Slot Machines Aren’t on Tribal Land, Court Rules

     (CN) – The Stockbridge-Munsee Indians can’t operate slot machines in Red Springs, Wis., the 7th Circuit ruled, because the tribe no longer owns the land after Congress shrank its reservation through legislation passed in 1871 and 1906.




     The tribe, descended from Mohicans, was displaced by white settlers in western Massachusetts. Its members moved to a reservation east of Lake Winnebago in Wisconsin, but soon felt pressured to move by opposing factions within the tribe.
     In 1856, the tribe agreed to “cede and relinquish” its Lake Winnebago reservation in exchange for a new reservation in Wisconsin. The new land turned out to be heavily forested and difficult to farm, and the Department of the Interior blocked the tribe from cutting and selling the timber.
     Congress intervened in 1871 by putting up three quarters of the new reservation for public auction. The tribe received some of the profits, but most of the money wound up in the pockets of timber companies.
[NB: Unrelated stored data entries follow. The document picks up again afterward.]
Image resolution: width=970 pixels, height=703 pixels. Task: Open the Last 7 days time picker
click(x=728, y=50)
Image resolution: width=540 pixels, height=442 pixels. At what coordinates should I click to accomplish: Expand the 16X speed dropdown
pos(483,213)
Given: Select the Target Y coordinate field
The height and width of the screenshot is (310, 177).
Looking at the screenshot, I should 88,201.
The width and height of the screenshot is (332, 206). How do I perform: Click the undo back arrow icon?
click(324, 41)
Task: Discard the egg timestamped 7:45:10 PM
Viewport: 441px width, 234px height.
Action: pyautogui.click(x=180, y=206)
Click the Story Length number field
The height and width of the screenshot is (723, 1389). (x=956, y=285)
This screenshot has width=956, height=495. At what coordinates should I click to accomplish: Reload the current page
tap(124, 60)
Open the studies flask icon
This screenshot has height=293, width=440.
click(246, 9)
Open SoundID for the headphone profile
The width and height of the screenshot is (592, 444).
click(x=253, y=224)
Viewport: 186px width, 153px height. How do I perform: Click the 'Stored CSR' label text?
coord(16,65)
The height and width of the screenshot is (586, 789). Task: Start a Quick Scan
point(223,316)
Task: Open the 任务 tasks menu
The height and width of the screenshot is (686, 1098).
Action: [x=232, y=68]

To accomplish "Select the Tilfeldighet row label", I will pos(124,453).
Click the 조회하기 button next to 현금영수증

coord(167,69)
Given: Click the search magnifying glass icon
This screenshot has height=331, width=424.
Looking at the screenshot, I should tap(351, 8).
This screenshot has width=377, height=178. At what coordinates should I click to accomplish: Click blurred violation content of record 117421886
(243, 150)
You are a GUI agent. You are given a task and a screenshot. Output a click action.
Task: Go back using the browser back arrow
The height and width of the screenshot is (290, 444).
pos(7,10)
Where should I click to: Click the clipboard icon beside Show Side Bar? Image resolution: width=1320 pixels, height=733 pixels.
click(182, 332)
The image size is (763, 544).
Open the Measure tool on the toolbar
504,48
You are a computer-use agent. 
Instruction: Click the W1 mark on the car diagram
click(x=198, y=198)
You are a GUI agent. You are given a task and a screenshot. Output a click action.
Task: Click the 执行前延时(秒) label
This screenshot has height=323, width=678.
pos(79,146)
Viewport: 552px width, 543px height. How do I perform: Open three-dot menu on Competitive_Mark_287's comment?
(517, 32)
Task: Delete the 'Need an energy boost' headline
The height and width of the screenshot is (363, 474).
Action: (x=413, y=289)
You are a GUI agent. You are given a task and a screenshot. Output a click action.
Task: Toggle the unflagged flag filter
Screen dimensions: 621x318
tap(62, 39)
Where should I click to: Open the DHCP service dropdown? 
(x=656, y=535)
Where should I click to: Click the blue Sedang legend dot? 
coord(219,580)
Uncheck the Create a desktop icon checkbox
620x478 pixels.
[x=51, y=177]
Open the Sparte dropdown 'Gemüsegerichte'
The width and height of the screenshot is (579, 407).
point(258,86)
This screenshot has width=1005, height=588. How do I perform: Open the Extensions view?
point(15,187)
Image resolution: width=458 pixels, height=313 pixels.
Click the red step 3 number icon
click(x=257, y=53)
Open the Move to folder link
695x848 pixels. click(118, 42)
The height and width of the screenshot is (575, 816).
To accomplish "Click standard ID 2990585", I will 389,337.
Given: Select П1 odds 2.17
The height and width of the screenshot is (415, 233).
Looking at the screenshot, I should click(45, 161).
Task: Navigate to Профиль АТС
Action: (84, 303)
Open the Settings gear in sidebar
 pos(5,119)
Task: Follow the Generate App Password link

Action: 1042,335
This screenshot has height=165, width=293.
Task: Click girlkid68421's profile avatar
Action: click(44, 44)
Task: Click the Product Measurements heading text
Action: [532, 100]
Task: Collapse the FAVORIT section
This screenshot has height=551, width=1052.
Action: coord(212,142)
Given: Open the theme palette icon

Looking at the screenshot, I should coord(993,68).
     The 1871 Act had another catch. Tribal members who had previously separated from the tribe or received allotments were expelled from the tribe and received nothing. The ousted faction contested the act, and Congress again stepped in to restore their membership and give them land on the new reservation, which was now too small to accommodate them. In 1906, Congress solved the problem by giving them the land that didn’t sell at auction – a solution that required the tribe, not the government, to foot the bill.
     When the tribe bought the Pine Hills club in 1993 and set up slot machines there, Wisconsin sued to enjoin the gambling, claiming it wasn’t on tribal land. The tribe countersued for recognition of its 1856 reservation boundaries. Pine Hills is part of the original reservation, but not the current, diced-and-patched reservation.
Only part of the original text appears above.